In the course of time, a number of practices, expressions and terms have evolved between banks dealing with documentary credits. To ensure uniformity of interpretation in international trade, the International Chambers of Commerce in Paris has worked out the "Uniform Customs and Practice for Documentary Credit". These have been revised and brought up to date several times in the past. The latest in the line of revisions is the UCP 500 (w.e.f. January 1, 1994) which updates and consolidates the previous UCP 400. They are now applied by the banks in nearly all countries including India.

Parties to a Letter of Credit:

Following persons are generally parties, to a letter of Credit:

Benificiary : The exporter of goods in whose favour the L/C has been established. Customer/importer : The person we intends to import the goods and instructs bank to established Letter of Credit.

Issuing Bank: The Banker in the importers Country who opened the L/C. Correspondent Bank or Advising Bank: The banker in the exporters country, who is authorised by the issuing bank to advise the beneficiary of the Credit and to effect such payment or to accept and pay such bills of exchange or to negotiate against Stipulated documents and on Compliance of Stipulated terms and condition specified by the importer on the exporter.

Confirming Bank: The banker in the exporters(beneficiary) country, who at the desire of the beneficiary adds confirmation to the letter of Credit so that beneficiary can get payment without recourse from the Confirming bank. The Confirming bank may be correspondent bank itself or some other bank.

Generally following types of Letter of Credit are in operation.
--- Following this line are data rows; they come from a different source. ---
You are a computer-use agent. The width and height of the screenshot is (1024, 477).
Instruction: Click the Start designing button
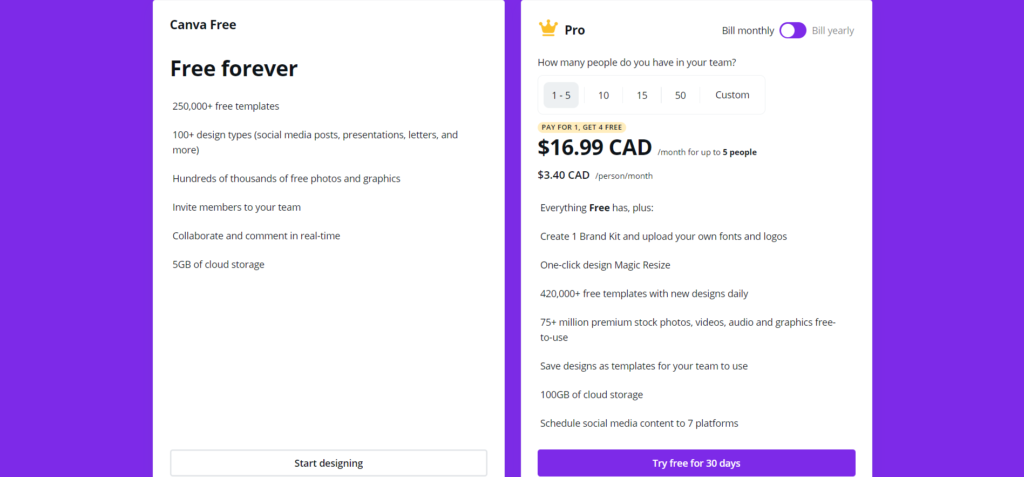(x=328, y=463)
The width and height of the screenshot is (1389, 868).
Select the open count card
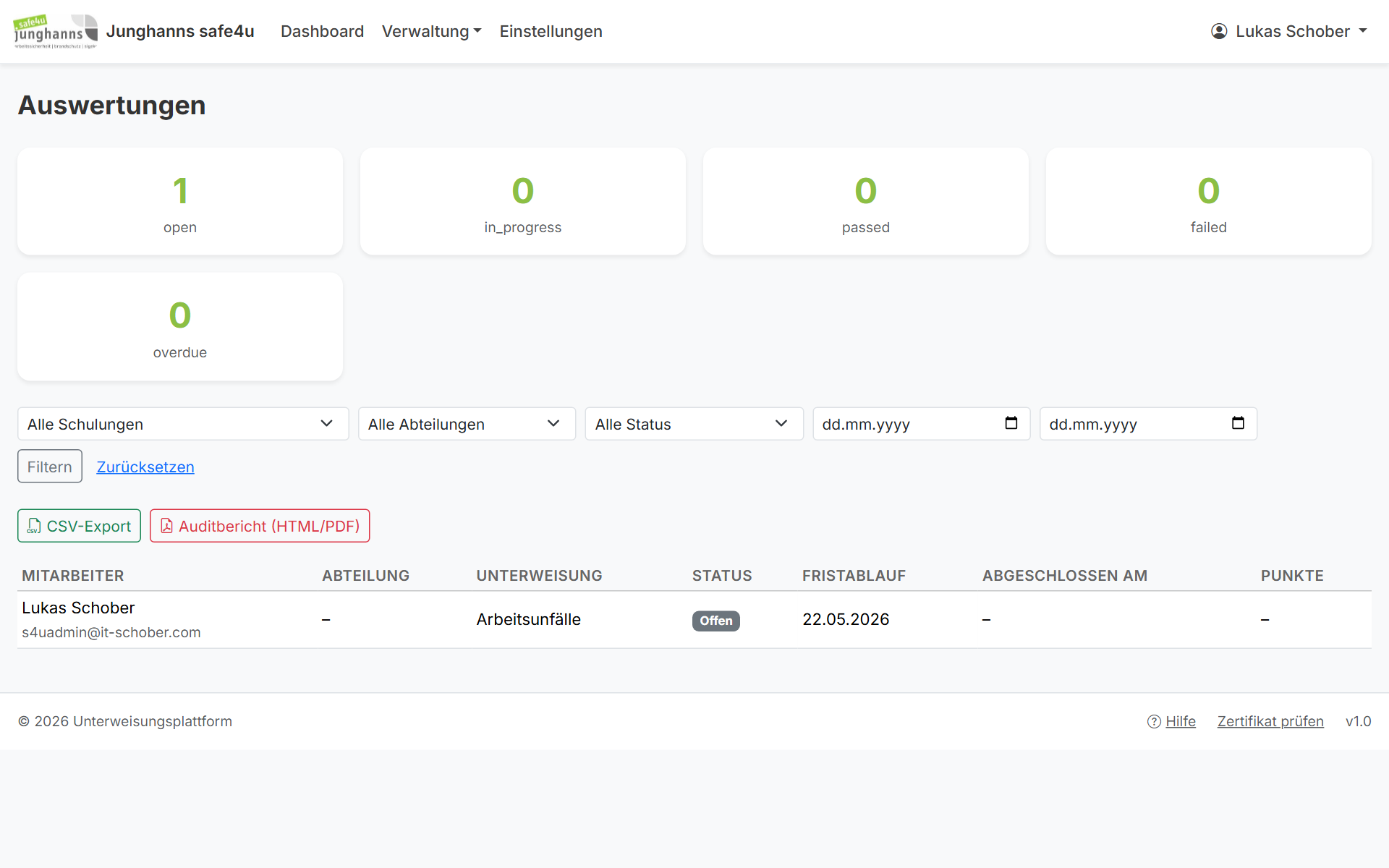tap(180, 201)
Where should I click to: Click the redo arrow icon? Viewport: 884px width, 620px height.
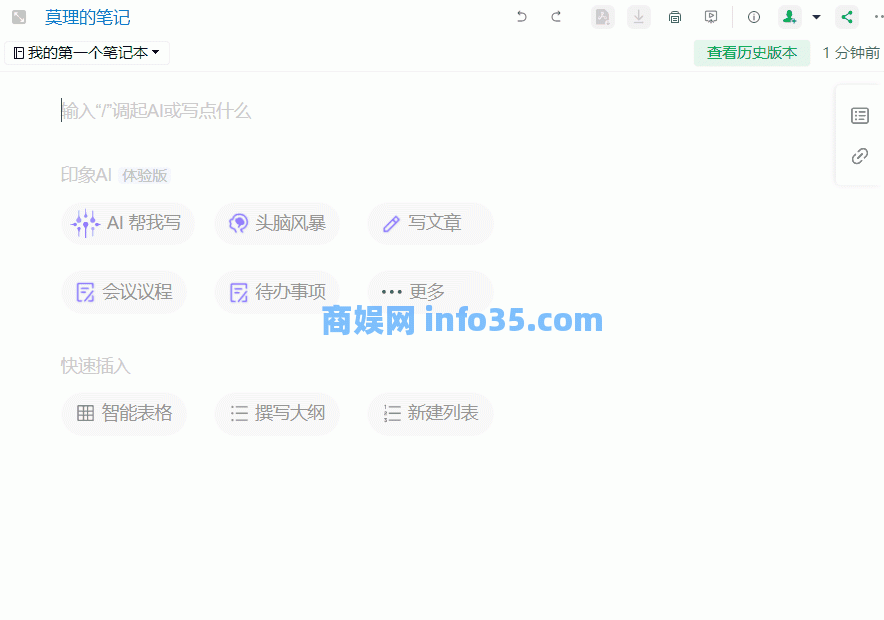pyautogui.click(x=556, y=17)
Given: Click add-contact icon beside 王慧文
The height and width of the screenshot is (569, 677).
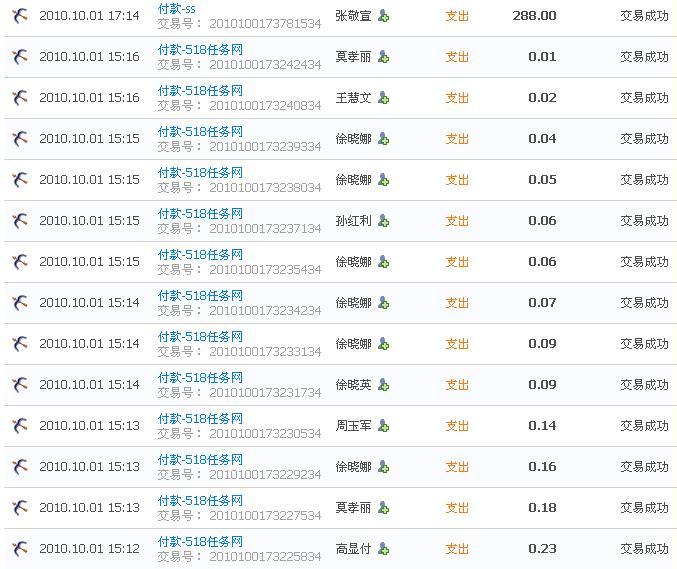Looking at the screenshot, I should [384, 98].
Revocable or Irrevocable Letters of Credit
Confirmed Credit
Transferable Credit
With or without Recourse Credit
Revolving Letter of Credit
Transit Credit
Back to Back Credit
The Sight Credit
The Credit available against Time Draft (Usance Credit)
The Deferred payment Credit.

Precautions to be taken at the time of establishing Letter of Credit

Letter of credit offers almost complete protection to the seller but the buyer is put to many disadvantages and has to make payments against documents only. Before agreeing to open a letter of credit in favour of the seller, the opener must be satisfied with the creditworthiness and general reputation of the seller. Entire success of an L/C transaction depends on proper conduct of the seller.

Confidential report on the seller must be obtained at the time of first transaction with him.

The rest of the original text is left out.